On January 19, 2022, provider of e-commerce fulfilment and technology solutions ShipMonk announced its acquisition of Ruby Has Fulfillment, a logistics technology company and a former competitor in the online fulfilment space. According to sources, the deal was sealed in November 2021 for an undisclosed sum.
Like Ruby Has Fulfilment and other companies including ShipBob and Deliverr, ShipMonk was born with a desire to serve small and medium sized business, whose e-fulfilment needs were traditionally catered by independent warehouses run as single units. ShipMonk spotted a gap in the market and aimed at adding value to services offered to small shippers through its technological capabilities and features such as inventory tracking, integrations of the retailer’s store via API, and packaging using predefined guidelines. ShipMonk’s annual revenue doubled in 2020, when the company found itself acquiring more customers whose logistics capabilities were unprepared to face unprecedented online sales growth. As a result, the provider experienced a 100% growth in its customer base and order volumes that grew more than 115% year-on-year at their November peak. The company reached unicorn status earlier in 2021 according to sources.

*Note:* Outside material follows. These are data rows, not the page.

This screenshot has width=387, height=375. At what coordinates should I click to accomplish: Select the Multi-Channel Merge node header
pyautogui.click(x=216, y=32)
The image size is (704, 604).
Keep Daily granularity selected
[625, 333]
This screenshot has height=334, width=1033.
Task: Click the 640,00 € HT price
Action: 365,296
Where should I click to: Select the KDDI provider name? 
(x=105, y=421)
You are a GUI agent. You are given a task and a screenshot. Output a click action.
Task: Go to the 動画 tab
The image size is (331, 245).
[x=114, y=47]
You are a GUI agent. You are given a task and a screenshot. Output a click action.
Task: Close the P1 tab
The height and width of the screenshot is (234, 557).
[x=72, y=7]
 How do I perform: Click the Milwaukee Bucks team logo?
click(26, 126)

With the acquisition, ShipMonk will not only deepen its reach in the United States, but it will also complete its expansion in North America, adding Canada to its network, and additionally entering the UK market, where its rival ShipBob was already present since March 2021. ShipMonk had also been hinting for some time at its intention to open a European fulfilment centre.
Its warehouse space now totals more than 2.4m sq ft, doubling its previous size, and includes Ruby Has Fulfilment’s eight fulfilment centres across New York, Nevada, New Jersey, Kentucky, California, Canada and the UK. Prior to the acquisition, ShipMonk’s existing locations already spanned across Florida, California, Pennsylvania and Mexico. The latter was added to the provider’s portfolio in October 2021 through another acquisition when El Mar Logistics was snatched up by the company. Additionally, Ruby Has caters to slightly larger retailers than ShipMonk, signalling the company’s desire to extend and diversify its customer base.

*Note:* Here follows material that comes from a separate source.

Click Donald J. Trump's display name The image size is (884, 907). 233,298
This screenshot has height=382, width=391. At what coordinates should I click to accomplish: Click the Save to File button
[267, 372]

Earlier in 2021, Jad Bednar, ShipMonk’s founder and CEO, commented: “Every e-commerce retailer has been negatively impacted by supply chain hold-ups in some manner and seeks to operate more efficiently. Expanding our footprint globally not only widens the scale of our operations but diversifies the customer base we can attract with ShipMonk’s services – the more resources and locations we can offer enables our customers to scale to new geographies seamlessly.” After the recent acquisition, Bednar further indicated its desire to carry out more M&A, both domestically and internationally, reports Business Insider.
But the company has not been the only technological logistics provider eyeing inorganic growth. Q4 2021 has seen ShipHero making two warehouse acquisitions, and Cart.com at least tripling its footprint by acquiring FB Flurry at the beginning of January 2022. It might be the case that with the real estate market reportedly running out of industrial space, both in Europe and in the US, and the emergence of a ‘year-round peak season’, a year-round race for M&A could also take place in 2022, fuelled by smaller technology providers willing to scale up their operations and grow inorganically to grab a bigger slice of the e-fulfilment market.